▸ **ACTIVITY**
Below are the entries to work from; restate word for word the portion that opens with the line containing "You are a computer-use agent. This" and closes with the line containing "Screen dimensions: 541x351", keeping both.

Data items
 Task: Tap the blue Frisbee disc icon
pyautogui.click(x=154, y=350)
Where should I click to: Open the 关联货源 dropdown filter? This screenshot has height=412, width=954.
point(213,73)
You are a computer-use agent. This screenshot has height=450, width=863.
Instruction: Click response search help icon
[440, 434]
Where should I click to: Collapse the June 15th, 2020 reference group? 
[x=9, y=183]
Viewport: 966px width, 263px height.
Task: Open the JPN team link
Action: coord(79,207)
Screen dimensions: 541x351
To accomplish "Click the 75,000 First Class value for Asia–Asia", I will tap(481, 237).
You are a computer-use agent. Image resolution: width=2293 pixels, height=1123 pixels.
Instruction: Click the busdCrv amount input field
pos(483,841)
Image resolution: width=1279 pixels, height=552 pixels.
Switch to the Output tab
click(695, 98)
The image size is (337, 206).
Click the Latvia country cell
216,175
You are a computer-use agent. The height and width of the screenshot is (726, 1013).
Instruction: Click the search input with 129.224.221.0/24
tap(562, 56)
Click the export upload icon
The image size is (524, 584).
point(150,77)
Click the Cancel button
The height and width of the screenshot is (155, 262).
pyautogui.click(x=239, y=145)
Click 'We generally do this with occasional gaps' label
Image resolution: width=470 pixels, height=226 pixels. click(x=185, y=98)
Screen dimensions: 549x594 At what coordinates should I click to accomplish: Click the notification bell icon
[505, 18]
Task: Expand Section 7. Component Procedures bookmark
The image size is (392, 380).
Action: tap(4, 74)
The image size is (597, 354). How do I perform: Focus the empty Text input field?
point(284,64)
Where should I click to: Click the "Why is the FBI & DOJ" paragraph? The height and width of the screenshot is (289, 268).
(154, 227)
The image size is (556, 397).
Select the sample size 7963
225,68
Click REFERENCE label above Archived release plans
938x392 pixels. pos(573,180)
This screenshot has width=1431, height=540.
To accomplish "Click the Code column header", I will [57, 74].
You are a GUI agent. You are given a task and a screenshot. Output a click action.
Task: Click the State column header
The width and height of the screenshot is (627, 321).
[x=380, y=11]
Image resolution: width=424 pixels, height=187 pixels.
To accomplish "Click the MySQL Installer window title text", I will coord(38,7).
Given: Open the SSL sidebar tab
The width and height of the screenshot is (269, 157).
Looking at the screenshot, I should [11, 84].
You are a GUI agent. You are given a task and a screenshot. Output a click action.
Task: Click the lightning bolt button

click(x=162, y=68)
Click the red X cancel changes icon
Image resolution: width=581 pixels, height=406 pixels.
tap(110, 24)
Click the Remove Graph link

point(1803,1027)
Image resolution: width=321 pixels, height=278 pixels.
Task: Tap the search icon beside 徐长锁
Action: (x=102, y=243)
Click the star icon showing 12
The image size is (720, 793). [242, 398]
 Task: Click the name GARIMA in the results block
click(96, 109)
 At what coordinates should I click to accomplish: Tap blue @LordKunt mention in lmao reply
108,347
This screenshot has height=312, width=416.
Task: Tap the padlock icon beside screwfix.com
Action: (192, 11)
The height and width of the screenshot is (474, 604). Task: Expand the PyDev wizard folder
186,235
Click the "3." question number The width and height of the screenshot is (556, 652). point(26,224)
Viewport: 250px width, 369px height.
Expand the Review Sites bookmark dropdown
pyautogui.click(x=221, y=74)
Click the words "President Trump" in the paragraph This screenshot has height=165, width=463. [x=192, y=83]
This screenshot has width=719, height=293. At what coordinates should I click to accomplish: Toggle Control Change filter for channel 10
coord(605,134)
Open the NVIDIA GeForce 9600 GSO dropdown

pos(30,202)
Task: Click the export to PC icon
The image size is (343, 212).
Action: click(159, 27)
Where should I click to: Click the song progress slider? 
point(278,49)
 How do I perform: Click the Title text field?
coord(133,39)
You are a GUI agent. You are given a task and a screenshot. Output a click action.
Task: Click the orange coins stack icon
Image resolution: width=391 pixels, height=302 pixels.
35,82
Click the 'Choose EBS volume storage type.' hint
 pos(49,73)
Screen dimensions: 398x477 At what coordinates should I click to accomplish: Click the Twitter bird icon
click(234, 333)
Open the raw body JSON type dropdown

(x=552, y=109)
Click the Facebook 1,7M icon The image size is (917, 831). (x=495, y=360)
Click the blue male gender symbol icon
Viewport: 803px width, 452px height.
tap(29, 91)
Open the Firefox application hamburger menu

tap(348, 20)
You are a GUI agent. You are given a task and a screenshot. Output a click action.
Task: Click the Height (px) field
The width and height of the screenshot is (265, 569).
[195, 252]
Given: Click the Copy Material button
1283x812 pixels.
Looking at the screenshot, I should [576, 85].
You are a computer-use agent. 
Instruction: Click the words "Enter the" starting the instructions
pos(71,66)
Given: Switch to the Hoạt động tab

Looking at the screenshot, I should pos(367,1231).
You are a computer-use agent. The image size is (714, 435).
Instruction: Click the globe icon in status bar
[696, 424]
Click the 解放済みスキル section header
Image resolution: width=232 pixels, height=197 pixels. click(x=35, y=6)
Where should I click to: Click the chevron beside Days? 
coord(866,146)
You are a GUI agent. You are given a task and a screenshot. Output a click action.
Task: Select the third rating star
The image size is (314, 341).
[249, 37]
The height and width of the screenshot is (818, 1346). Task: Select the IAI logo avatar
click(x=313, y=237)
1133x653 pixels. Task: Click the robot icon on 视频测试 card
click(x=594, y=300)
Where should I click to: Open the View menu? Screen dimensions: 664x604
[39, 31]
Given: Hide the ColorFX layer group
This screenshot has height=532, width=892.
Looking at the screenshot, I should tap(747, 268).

▸ **EXERCISE OUTPUT**
You are a computer-use agent. This screenshot has height=450, width=863.
Instruction: Click response search help icon
[440, 434]
Where should I click to: Collapse the June 15th, 2020 reference group? 
[x=9, y=183]
Viewport: 966px width, 263px height.
Task: Open the JPN team link
Action: coord(79,207)
Screen dimensions: 541x351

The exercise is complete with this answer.